◆ Information
──────
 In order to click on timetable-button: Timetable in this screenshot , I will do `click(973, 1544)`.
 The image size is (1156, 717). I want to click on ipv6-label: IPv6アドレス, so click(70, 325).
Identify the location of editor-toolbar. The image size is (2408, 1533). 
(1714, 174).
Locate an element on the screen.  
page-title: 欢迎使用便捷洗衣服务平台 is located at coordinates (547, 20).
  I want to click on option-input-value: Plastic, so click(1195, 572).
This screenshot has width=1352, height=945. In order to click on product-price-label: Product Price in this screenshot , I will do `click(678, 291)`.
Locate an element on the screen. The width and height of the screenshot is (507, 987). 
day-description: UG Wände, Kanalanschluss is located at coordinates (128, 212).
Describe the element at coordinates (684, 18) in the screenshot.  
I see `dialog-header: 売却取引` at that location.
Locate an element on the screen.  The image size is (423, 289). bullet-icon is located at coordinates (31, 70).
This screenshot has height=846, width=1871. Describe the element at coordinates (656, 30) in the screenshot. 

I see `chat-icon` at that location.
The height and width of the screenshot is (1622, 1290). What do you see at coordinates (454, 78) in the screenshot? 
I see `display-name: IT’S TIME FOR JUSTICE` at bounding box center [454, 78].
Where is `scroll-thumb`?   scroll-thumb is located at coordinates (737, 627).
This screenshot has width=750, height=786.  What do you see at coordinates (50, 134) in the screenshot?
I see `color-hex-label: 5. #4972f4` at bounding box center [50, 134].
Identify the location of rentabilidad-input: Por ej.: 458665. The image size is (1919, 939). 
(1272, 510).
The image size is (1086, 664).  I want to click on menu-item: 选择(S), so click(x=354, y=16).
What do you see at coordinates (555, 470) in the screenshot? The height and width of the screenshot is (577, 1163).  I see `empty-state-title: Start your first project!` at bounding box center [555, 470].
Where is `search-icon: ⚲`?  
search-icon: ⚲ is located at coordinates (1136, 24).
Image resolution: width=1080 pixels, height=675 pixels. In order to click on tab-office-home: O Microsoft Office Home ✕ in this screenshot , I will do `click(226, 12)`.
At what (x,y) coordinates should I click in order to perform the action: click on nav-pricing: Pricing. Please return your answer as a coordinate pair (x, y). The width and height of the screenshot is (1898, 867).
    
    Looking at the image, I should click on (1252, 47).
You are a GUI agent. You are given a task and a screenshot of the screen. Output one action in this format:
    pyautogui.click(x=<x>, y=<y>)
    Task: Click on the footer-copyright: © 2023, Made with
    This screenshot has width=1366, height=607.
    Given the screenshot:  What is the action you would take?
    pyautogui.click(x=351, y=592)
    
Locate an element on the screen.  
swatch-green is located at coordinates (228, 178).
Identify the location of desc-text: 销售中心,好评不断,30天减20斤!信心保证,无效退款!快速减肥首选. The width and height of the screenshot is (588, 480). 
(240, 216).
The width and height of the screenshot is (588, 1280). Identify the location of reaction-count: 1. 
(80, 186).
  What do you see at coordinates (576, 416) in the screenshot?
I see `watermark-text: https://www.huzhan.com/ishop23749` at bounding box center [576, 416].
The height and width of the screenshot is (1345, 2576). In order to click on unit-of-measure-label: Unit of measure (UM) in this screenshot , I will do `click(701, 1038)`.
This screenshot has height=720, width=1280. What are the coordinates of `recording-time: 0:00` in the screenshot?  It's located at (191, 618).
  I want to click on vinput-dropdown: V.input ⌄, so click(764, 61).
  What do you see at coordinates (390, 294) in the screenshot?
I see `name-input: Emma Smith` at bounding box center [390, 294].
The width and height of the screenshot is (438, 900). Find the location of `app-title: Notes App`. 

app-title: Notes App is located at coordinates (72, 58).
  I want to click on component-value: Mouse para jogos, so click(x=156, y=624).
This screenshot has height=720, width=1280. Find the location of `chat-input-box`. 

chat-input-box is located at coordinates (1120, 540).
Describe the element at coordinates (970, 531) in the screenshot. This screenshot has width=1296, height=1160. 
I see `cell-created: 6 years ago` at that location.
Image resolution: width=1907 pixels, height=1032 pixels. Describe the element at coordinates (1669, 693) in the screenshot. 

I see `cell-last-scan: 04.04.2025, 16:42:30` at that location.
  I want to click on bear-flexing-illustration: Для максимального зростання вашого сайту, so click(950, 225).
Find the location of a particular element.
──────
◆ Work instructions
Please give every one of the rows above as a Markdown table with two columns, "No." for its line number and "Text" for the line itself, leaving out blank lines.

◆ Result of this task
| No. | Text |
|---|---|
| 1 |  In order to click on timetable-button: Timetable in this screenshot , I will do `click(973, 1544)`. |
| 2 |  The image size is (1156, 717). I want to click on ipv6-label: IPv6アドレス, so click(70, 325). |
| 3 | Identify the location of editor-toolbar. The image size is (2408, 1533).  |
| 4 | (1714, 174). |
| 5 | Locate an element on the screen.   |
| 6 | page-title: 欢迎使用便捷洗衣服务平台 is located at coordinates (547, 20). |
| 7 |   I want to click on option-input-value: Plastic, so click(1195, 572). |
| 8 | This screenshot has width=1352, height=945. In order to click on product-price-label: Product Price in this screenshot , I will do `click(678, 291)`. |
| 9 | Locate an element on the screen. The width and height of the screenshot is (507, 987).  |
| 10 | day-description: UG Wände, Kanalanschluss is located at coordinates (128, 212). |
| 11 | Describe the element at coordinates (684, 18) in the screenshot.   |
| 12 | I see `dialog-header: 売却取引` at that location. |
| 13 | Locate an element on the screen.  The image size is (423, 289). bullet-icon is located at coordinates (31, 70). |
| 14 | This screenshot has height=846, width=1871. Describe the element at coordinates (656, 30) in the screenshot.  |
| 15 | I see `chat-icon` at that location. |
| 16 | The height and width of the screenshot is (1622, 1290). What do you see at coordinates (454, 78) in the screenshot?  |
| 17 | I see `display-name: IT’S TIME FOR JUSTICE` at bounding box center [454, 78]. |
| 18 | Where is `scroll-thumb`?   scroll-thumb is located at coordinates (737, 627). |
| 19 | This screenshot has width=750, height=786.  What do you see at coordinates (50, 134) in the screenshot? |
| 20 | I see `color-hex-label: 5. #4972f4` at bounding box center [50, 134]. |
| 21 | Identify the location of rentabilidad-input: Por ej.: 458665. The image size is (1919, 939).  |
| 22 | (1272, 510). |
| 23 | The image size is (1086, 664).  I want to click on menu-item: 选择(S), so click(x=354, y=16). |
| 24 | What do you see at coordinates (555, 470) in the screenshot? The height and width of the screenshot is (577, 1163).  I see `empty-state-title: Start your first project!` at bounding box center [555, 470]. |
| 25 | Where is `search-icon: ⚲`?   |
| 26 | search-icon: ⚲ is located at coordinates (1136, 24). |
| 27 | Image resolution: width=1080 pixels, height=675 pixels. In order to click on tab-office-home: O Microsoft Office Home ✕ in this screenshot , I will do `click(226, 12)`. |
| 28 | At what (x,y) coordinates should I click in order to perform the action: click on nav-pricing: Pricing. Please return your answer as a coordinate pair (x, y). The width and height of the screenshot is (1898, 867). |
| 29 |     Looking at the image, I should click on (1252, 47). |
| 30 | You are a GUI agent. You are given a task and a screenshot of the screen. Output one action in this format: |
| 31 |     pyautogui.click(x=<x>, y=<y>) |
| 32 |     Task: Click on the footer-copyright: © 2023, Made with |
| 33 |     This screenshot has width=1366, height=607. |
| 34 |     Given the screenshot:  What is the action you would take? |
| 35 |     pyautogui.click(x=351, y=592) |
| 36 | Locate an element on the screen.   |
| 37 | swatch-green is located at coordinates (228, 178). |
| 38 | Identify the location of desc-text: 销售中心,好评不断,30天减20斤!信心保证,无效退款!快速减肥首选. The width and height of the screenshot is (588, 480).  |
| 39 | (240, 216). |
| 40 | The width and height of the screenshot is (588, 1280). Identify the location of reaction-count: 1.  |
| 41 | (80, 186). |
| 42 |   What do you see at coordinates (576, 416) in the screenshot? |
| 43 | I see `watermark-text: https://www.huzhan.com/ishop23749` at bounding box center [576, 416]. |
| 44 | The height and width of the screenshot is (1345, 2576). In order to click on unit-of-measure-label: Unit of measure (UM) in this screenshot , I will do `click(701, 1038)`. |
| 45 | This screenshot has height=720, width=1280. What are the coordinates of `recording-time: 0:00` in the screenshot?  It's located at (191, 618). |
| 46 |   I want to click on vinput-dropdown: V.input ⌄, so click(764, 61). |
| 47 |   What do you see at coordinates (390, 294) in the screenshot? |
| 48 | I see `name-input: Emma Smith` at bounding box center [390, 294]. |
| 49 | The width and height of the screenshot is (438, 900). Find the location of `app-title: Notes App`.  |
| 50 | app-title: Notes App is located at coordinates (72, 58). |
| 51 |   I want to click on component-value: Mouse para jogos, so click(x=156, y=624). |
| 52 | This screenshot has height=720, width=1280. Find the location of `chat-input-box`.  |
| 53 | chat-input-box is located at coordinates (1120, 540). |
| 54 | Describe the element at coordinates (970, 531) in the screenshot. This screenshot has width=1296, height=1160.  |
| 55 | I see `cell-created: 6 years ago` at that location. |
| 56 | Image resolution: width=1907 pixels, height=1032 pixels. Describe the element at coordinates (1669, 693) in the screenshot.  |
| 57 | I see `cell-last-scan: 04.04.2025, 16:42:30` at that location. |
| 58 |   I want to click on bear-flexing-illustration: Для максимального зростання вашого сайту, so click(950, 225). |
| 59 | Find the location of a particular element. |